[[ DATASET EXTRACT open ]]

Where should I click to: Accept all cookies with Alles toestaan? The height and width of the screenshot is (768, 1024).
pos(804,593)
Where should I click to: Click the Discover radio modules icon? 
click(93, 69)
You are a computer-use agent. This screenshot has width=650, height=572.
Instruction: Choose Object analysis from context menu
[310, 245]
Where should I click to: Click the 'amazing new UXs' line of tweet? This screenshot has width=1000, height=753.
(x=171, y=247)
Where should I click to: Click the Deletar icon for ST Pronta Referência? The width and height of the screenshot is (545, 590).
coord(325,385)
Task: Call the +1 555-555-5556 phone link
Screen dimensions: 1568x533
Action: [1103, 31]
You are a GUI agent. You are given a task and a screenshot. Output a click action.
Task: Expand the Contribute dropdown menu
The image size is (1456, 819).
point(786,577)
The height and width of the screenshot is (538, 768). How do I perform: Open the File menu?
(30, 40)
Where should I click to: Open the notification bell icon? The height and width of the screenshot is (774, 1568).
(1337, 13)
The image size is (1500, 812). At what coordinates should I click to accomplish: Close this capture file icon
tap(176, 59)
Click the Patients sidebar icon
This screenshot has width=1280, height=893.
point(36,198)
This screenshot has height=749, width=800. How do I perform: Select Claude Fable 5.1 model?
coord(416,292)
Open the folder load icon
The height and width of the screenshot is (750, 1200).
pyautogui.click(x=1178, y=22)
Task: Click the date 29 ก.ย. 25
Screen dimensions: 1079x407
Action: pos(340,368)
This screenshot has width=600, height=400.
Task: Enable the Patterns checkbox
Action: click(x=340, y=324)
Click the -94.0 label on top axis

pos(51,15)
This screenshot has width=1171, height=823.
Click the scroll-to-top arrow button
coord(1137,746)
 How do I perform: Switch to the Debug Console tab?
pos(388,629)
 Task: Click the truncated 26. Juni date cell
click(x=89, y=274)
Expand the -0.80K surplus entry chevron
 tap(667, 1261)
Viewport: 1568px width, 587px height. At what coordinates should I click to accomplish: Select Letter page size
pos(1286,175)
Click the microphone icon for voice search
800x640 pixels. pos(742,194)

[[ DATASET EXTRACT closed ]]

_GOAL OF THE EXERCISE_
Please give the full set of data again exactly.

_EXPECTED ANSWER_
Where should I click to: Accept all cookies with Alles toestaan? The height and width of the screenshot is (768, 1024).
pos(804,593)
Where should I click to: Click the Discover radio modules icon? 
click(93, 69)
You are a computer-use agent. This screenshot has width=650, height=572.
Instruction: Choose Object analysis from context menu
[310, 245]
Where should I click to: Click the 'amazing new UXs' line of tweet? This screenshot has width=1000, height=753.
(x=171, y=247)
Where should I click to: Click the Deletar icon for ST Pronta Referência? The width and height of the screenshot is (545, 590).
coord(325,385)
Task: Call the +1 555-555-5556 phone link
Screen dimensions: 1568x533
Action: [1103, 31]
You are a GUI agent. You are given a task and a screenshot. Output a click action.
Task: Expand the Contribute dropdown menu
The image size is (1456, 819).
point(786,577)
The height and width of the screenshot is (538, 768). How do I perform: Open the File menu?
(30, 40)
Where should I click to: Open the notification bell icon? The height and width of the screenshot is (774, 1568).
(1337, 13)
The image size is (1500, 812). At what coordinates should I click to accomplish: Close this capture file icon
tap(176, 59)
Click the Patients sidebar icon
This screenshot has width=1280, height=893.
point(36,198)
This screenshot has height=749, width=800. How do I perform: Select Claude Fable 5.1 model?
coord(416,292)
Open the folder load icon
The height and width of the screenshot is (750, 1200).
pyautogui.click(x=1178, y=22)
Task: Click the date 29 ก.ย. 25
Screen dimensions: 1079x407
Action: pos(340,368)
This screenshot has width=600, height=400.
Task: Enable the Patterns checkbox
Action: click(x=340, y=324)
Click the -94.0 label on top axis

pos(51,15)
This screenshot has width=1171, height=823.
Click the scroll-to-top arrow button
coord(1137,746)
 How do I perform: Switch to the Debug Console tab?
pos(388,629)
 Task: Click the truncated 26. Juni date cell
click(x=89, y=274)
Expand the -0.80K surplus entry chevron
 tap(667, 1261)
Viewport: 1568px width, 587px height. At what coordinates should I click to accomplish: Select Letter page size
pos(1286,175)
Click the microphone icon for voice search
800x640 pixels. pos(742,194)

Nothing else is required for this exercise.